STUDY MATERIAL =

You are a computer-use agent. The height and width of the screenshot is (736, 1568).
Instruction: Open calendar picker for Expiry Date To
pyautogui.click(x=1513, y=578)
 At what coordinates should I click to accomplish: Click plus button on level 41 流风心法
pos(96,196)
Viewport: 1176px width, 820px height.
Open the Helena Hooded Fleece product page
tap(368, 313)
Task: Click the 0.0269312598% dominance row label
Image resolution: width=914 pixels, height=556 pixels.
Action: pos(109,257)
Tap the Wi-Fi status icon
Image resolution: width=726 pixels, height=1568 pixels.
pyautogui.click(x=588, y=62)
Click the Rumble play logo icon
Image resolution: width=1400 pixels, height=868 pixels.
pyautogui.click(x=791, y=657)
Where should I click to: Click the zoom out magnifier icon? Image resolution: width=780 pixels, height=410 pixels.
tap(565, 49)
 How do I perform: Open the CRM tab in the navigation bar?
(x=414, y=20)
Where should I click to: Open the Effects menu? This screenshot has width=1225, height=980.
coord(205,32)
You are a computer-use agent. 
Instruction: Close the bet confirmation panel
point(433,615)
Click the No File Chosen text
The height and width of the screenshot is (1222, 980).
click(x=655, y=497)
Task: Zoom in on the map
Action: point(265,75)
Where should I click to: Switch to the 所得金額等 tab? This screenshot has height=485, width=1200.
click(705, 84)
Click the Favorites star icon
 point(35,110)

EXERCISE GOAL = Each line that holds the string "agent" is to be copied from the entries above.

WORKED SOLUTION =
You are a computer-use agent. The height and width of the screenshot is (736, 1568).
You are a computer-use agent. 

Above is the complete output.